#### Your objective:
Swap "given word" for "listed term" in the material below and write out every line again, leaving everything else unchanged.

#### Records for this task:

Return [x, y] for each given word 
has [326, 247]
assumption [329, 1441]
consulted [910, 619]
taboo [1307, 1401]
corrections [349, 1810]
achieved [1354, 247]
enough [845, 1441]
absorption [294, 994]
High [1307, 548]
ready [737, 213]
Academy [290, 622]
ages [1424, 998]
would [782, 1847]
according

#### Response to this task:
Return [x, y] for each listed term 
has [326, 247]
assumption [329, 1441]
consulted [910, 619]
taboo [1307, 1401]
corrections [349, 1810]
achieved [1354, 247]
enough [845, 1441]
absorption [294, 994]
High [1307, 548]
ready [737, 213]
Academy [290, 622]
ages [1424, 998]
would [782, 1847]
according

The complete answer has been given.